Designing Instruction Formats

In designing instruction formats, there are two extreme positions. One approach is to have a very small number of formats and fit the instructions into this small set. The other approach is to design an optimal format for each instruction. Roughly speaking, RISC designers take the first approach, and CISC designers tend more to the second, although even in CISC processors there will be a degree of uniformity in that very similar instructions might as well have very similar formats.

A fundamental decision has to do with the size of the opcode, that is, the number of bits reserved for indicating the particular operation to be performed. Obviously, if more bits are used, then more distinct instructions can be supported. The cleanest approach is to use a fixed number of opcode bits for all instructions. Interestingly, although RISC processors do have uniform instruction sets, they are not quite that uniform, whereas there have been some CISC designs in the past which always used an 8-bit opcode.
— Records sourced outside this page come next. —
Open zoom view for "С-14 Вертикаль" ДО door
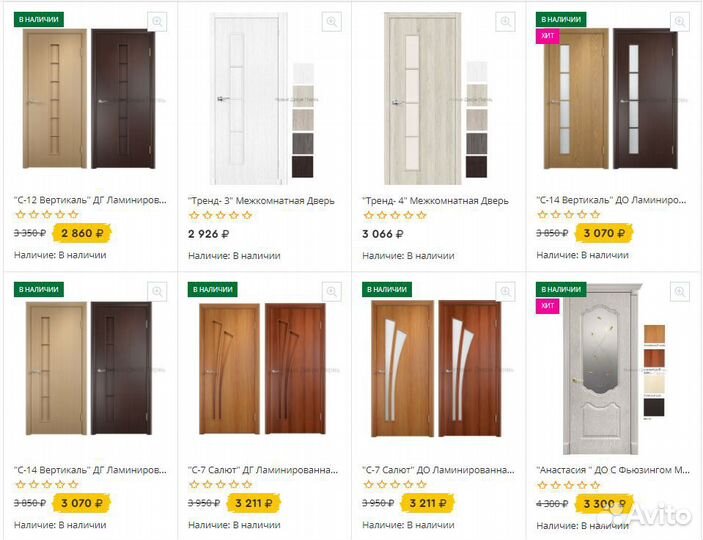Screen dimensions: 703x540 coord(680,21)
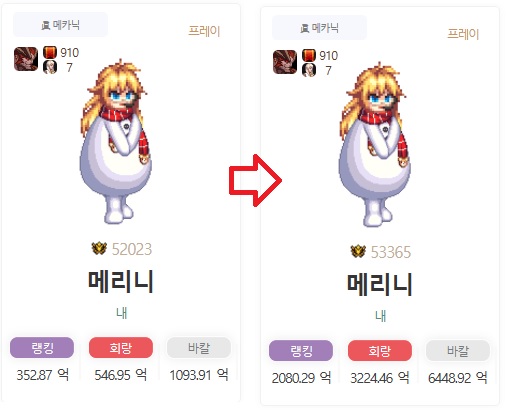Image resolution: width=508 pixels, height=410 pixels.
Task: Select the 회랑 tab on right card
Action: pyautogui.click(x=380, y=351)
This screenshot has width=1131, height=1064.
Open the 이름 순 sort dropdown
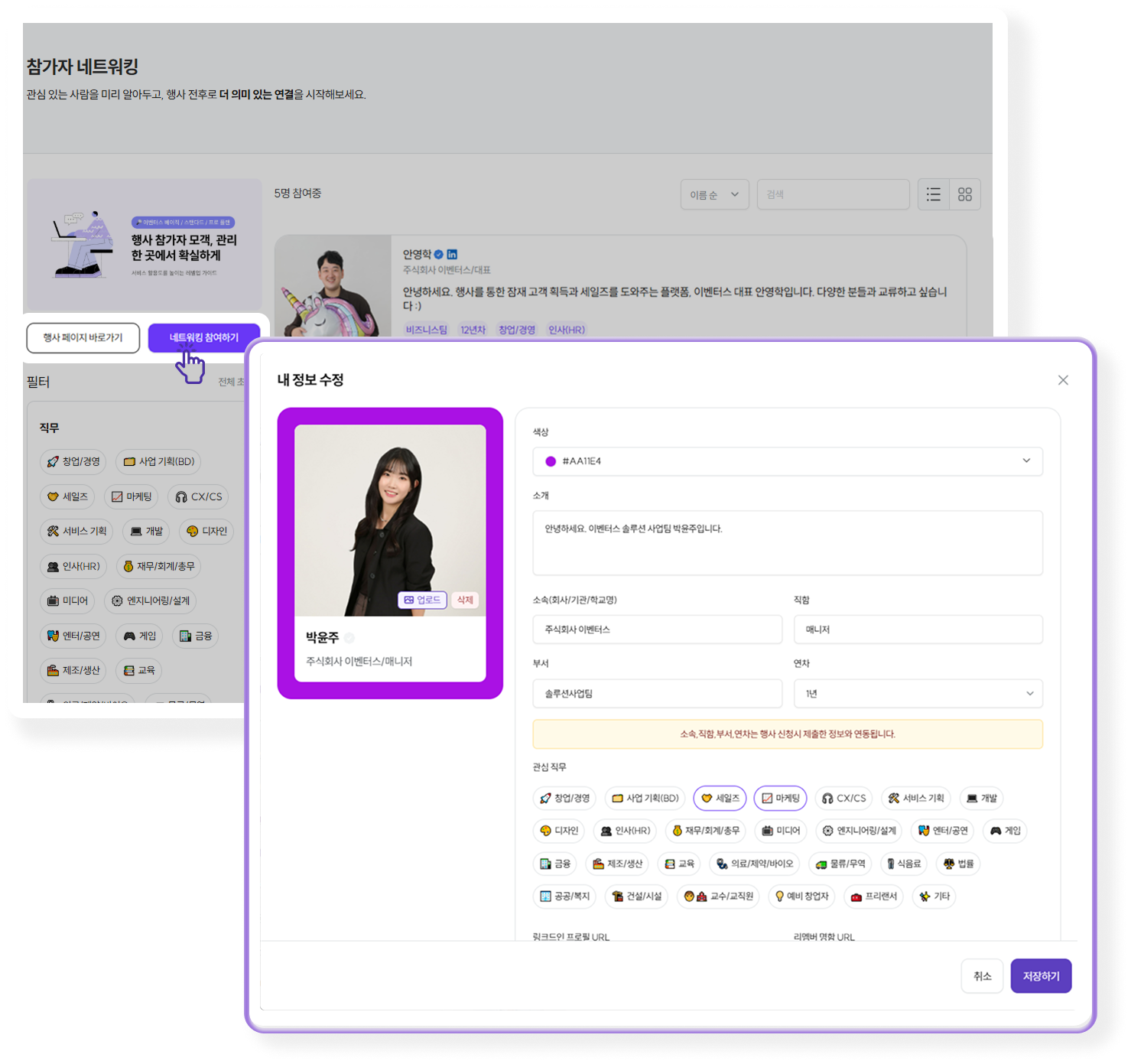[x=714, y=194]
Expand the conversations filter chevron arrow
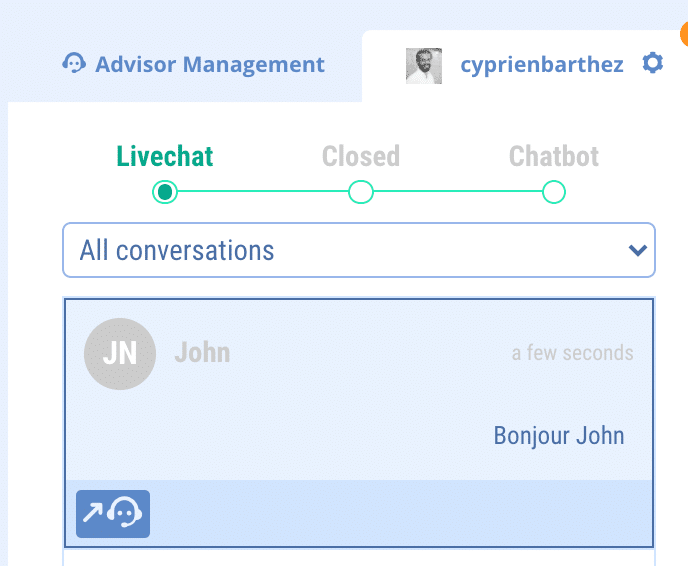Screen dimensions: 688x566 point(636,250)
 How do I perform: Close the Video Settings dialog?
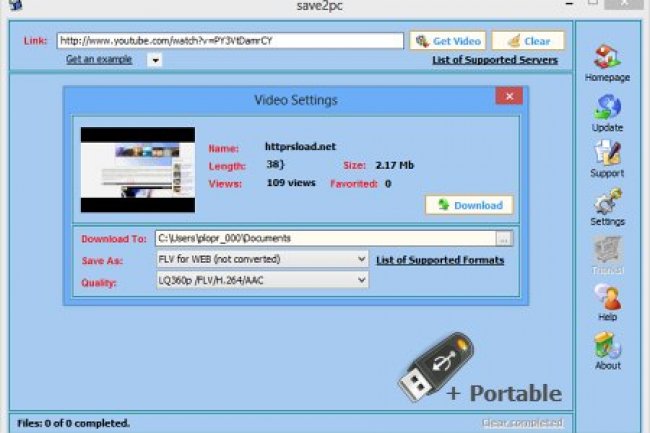510,97
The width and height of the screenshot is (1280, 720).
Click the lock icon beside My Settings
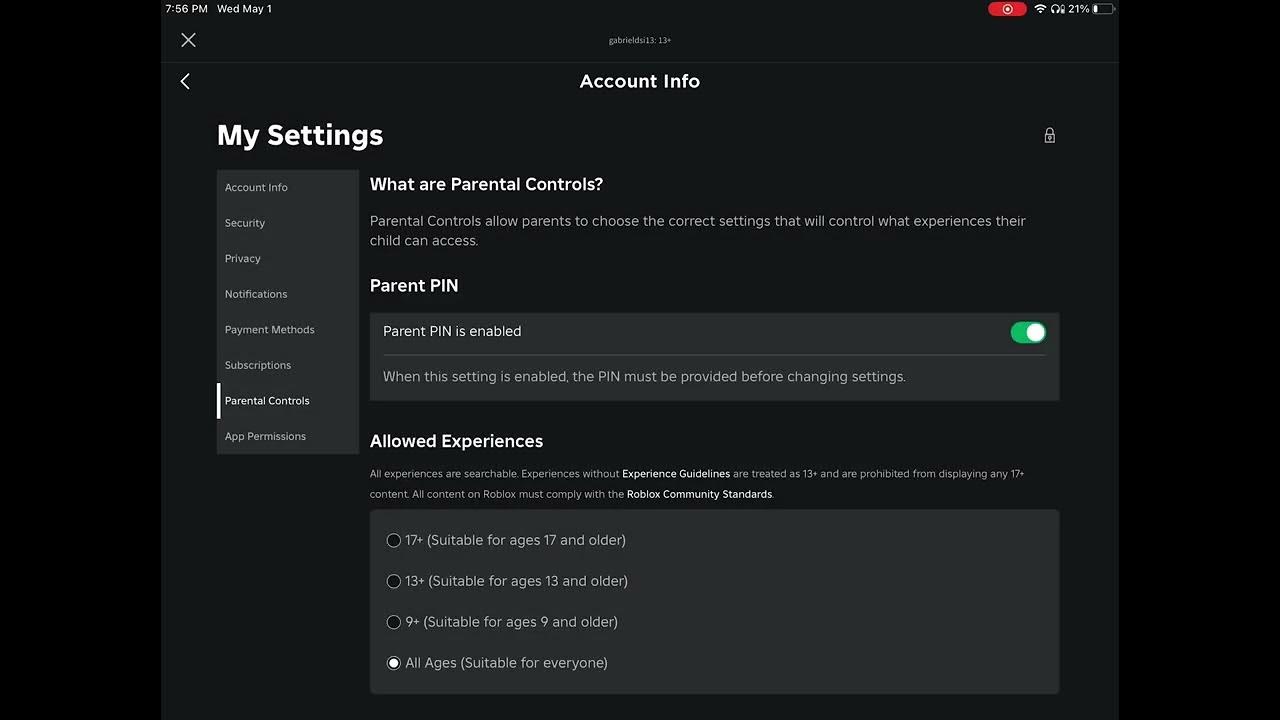tap(1049, 136)
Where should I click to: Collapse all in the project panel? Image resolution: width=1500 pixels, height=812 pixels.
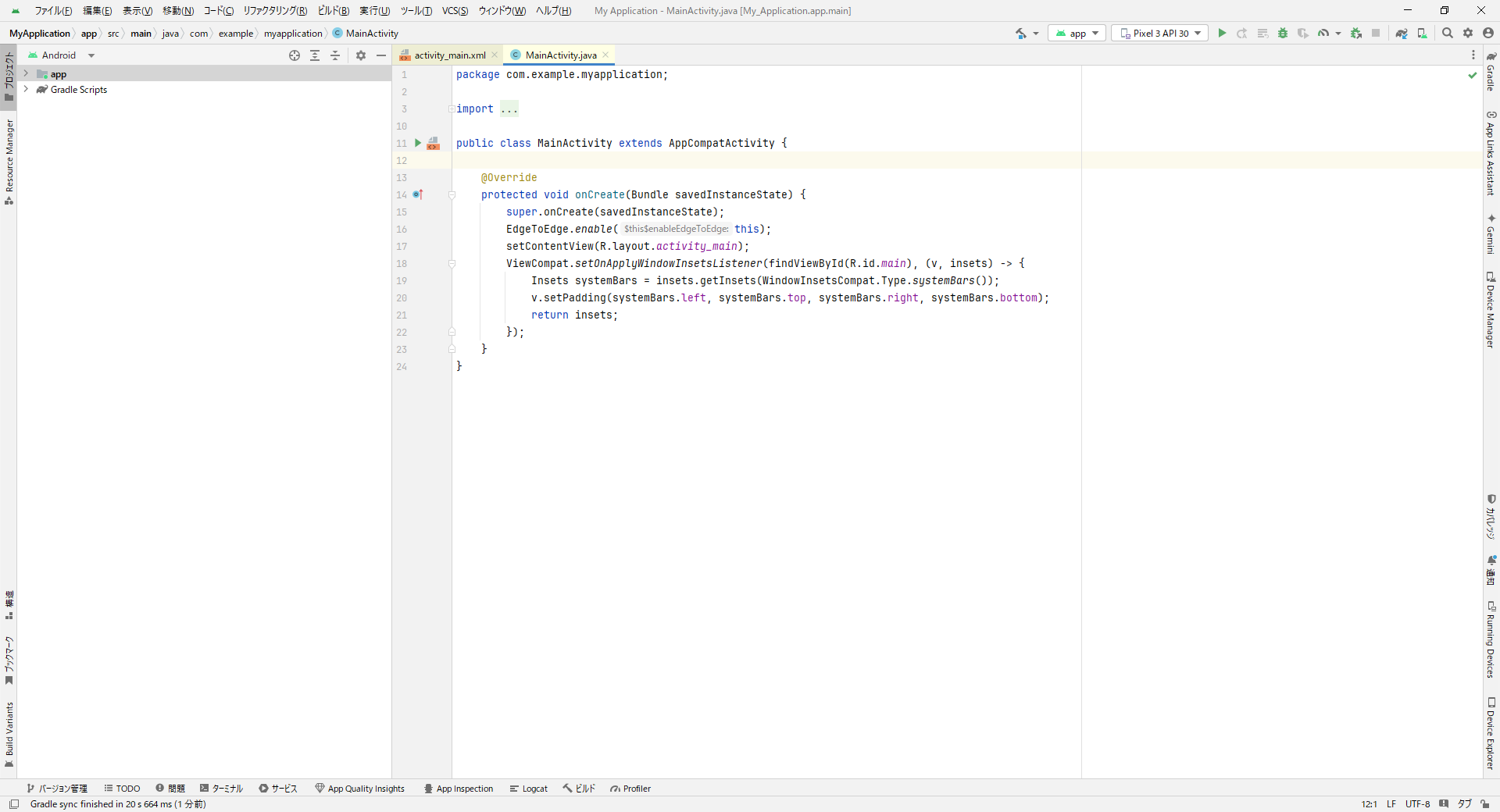point(335,55)
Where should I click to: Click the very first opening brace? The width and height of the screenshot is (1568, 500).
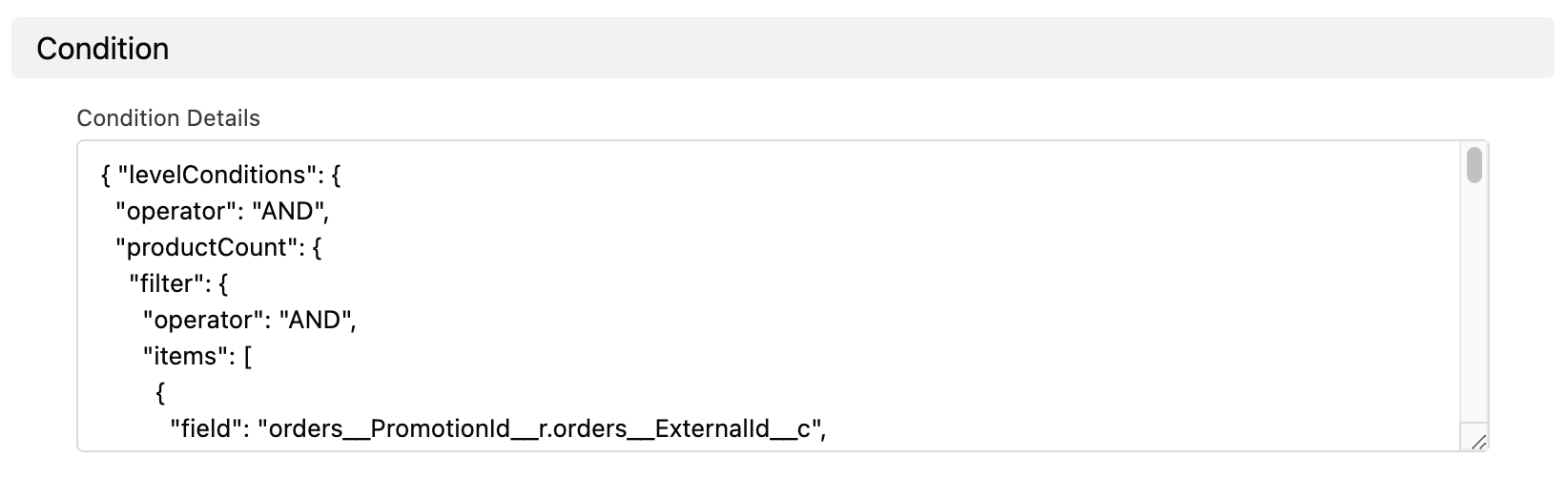pos(105,176)
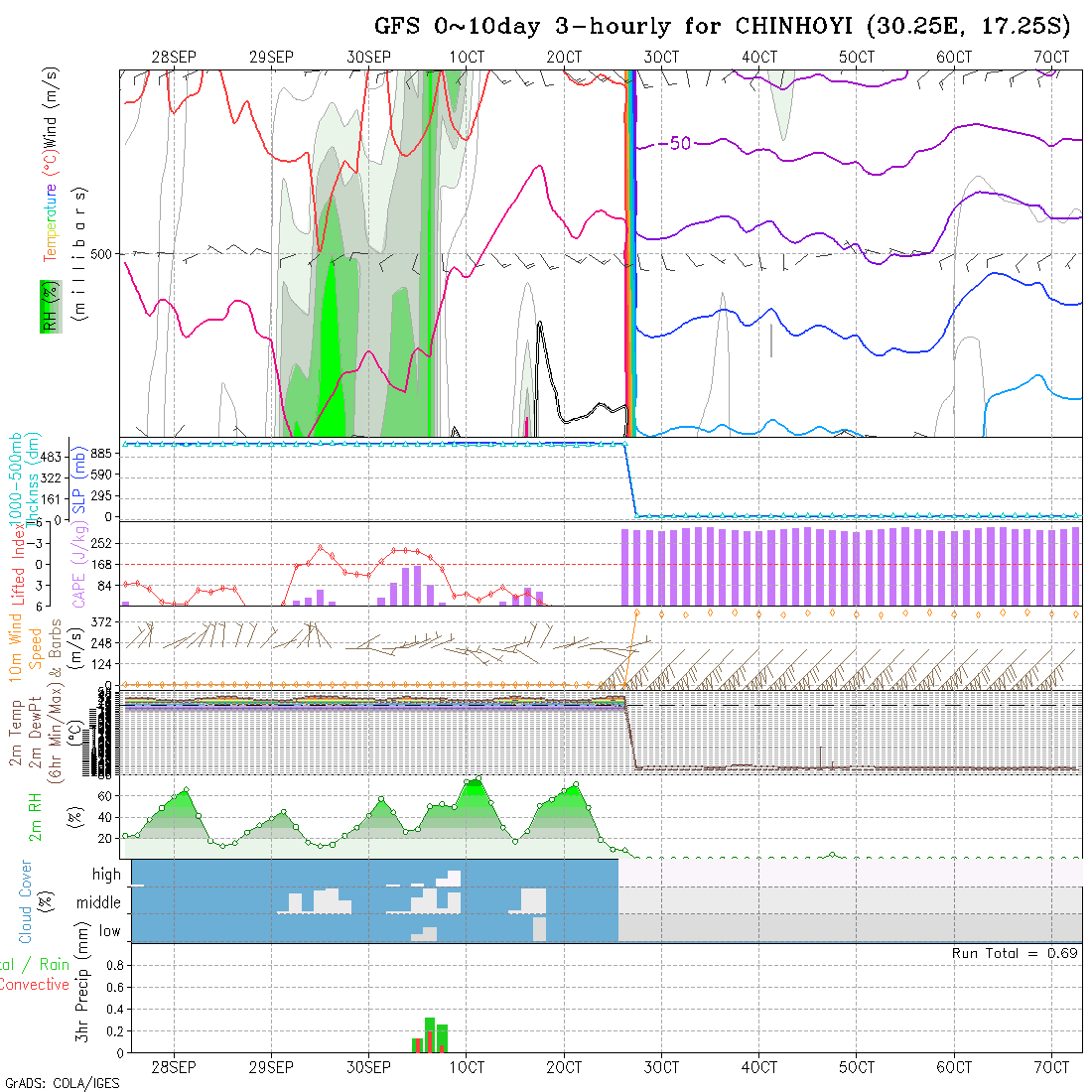
Task: Open the GrADS: COLA/IGES credit text
Action: 62,1083
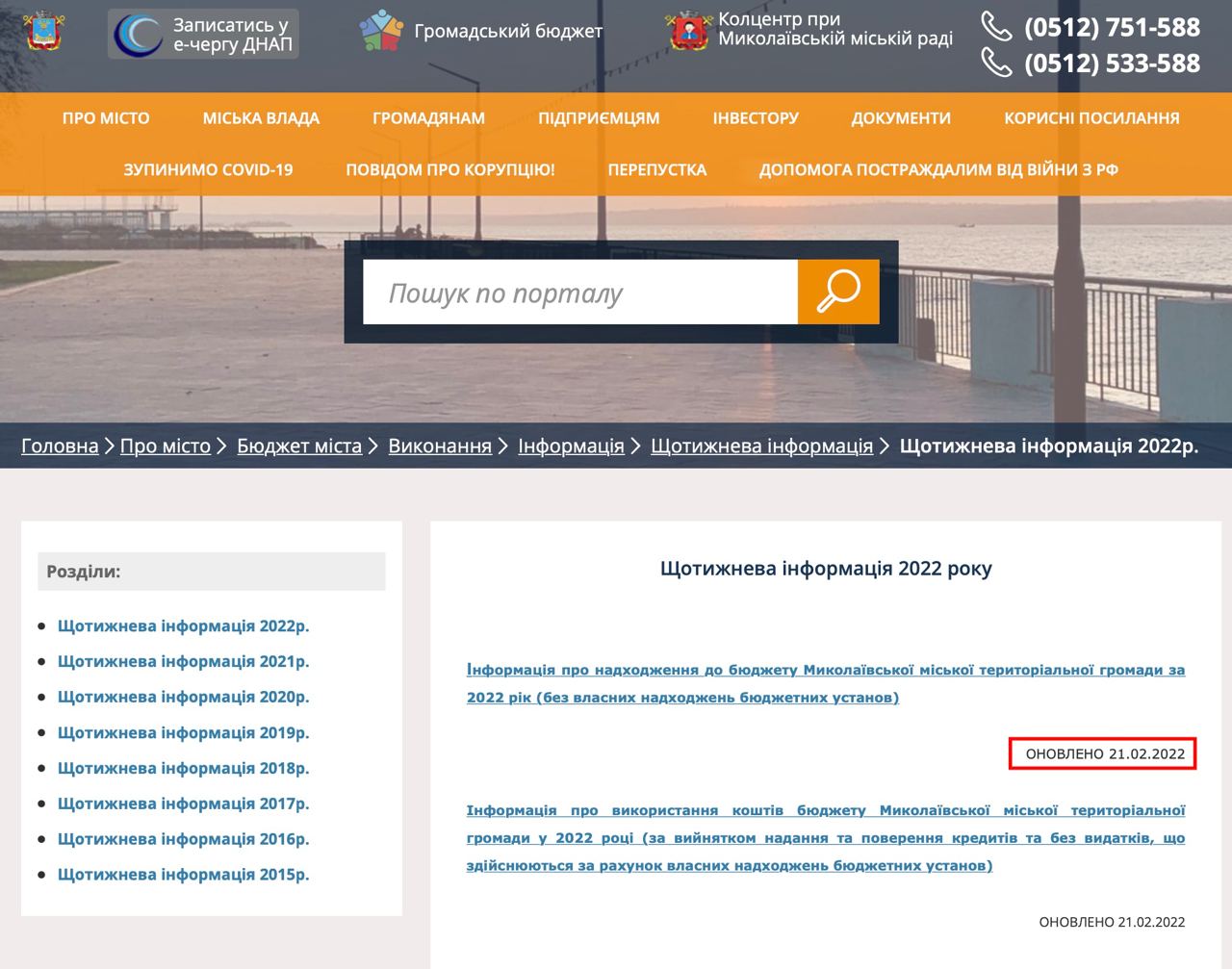The height and width of the screenshot is (969, 1232).
Task: Click the phone icon beside (0512) 533-588
Action: point(996,63)
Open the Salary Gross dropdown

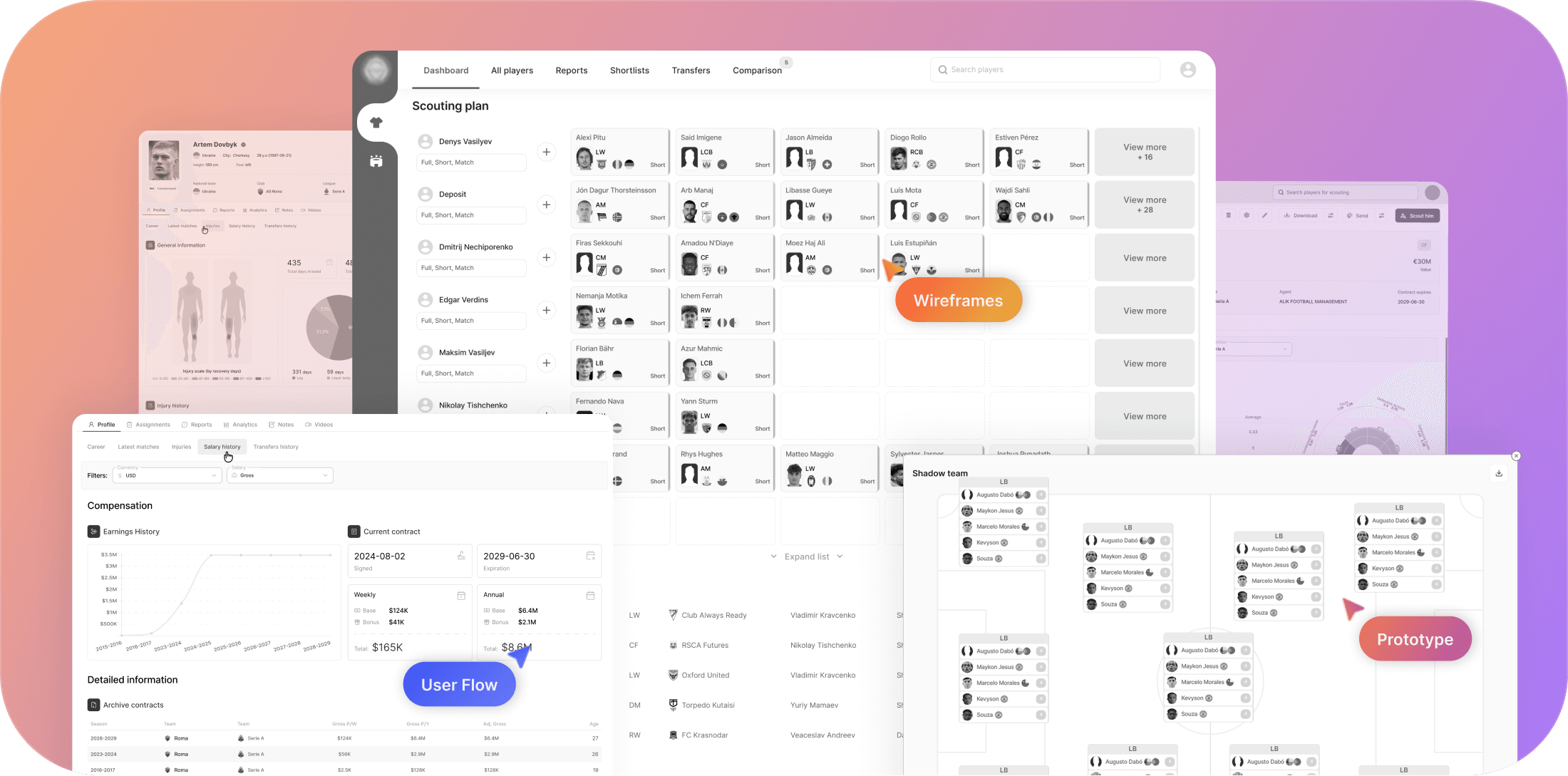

In practice, a designer will recognize that certain operations are much more common than others and react by adjusting the number of opcode bits appropriately. For example, if we have determined that only 4 bits are necessary to represent the most commonly used instructions then 16 possible bit patterns are available. Fifteen of these are used for the most common 15 instructions, and the sixteenth is used to indicate all of the other instructions. Additional bits then need to be allocated elsewhere in the instruction format so that these less common instructions can be distinguished. In the CISC designs, this sort of principle is carried to extremes. For example, the number of opcode bits in x86 instructions ranges from 5 to 19. On the other hand, RISC machines tend to have fewer instructions, so fewer opcode bits are needed.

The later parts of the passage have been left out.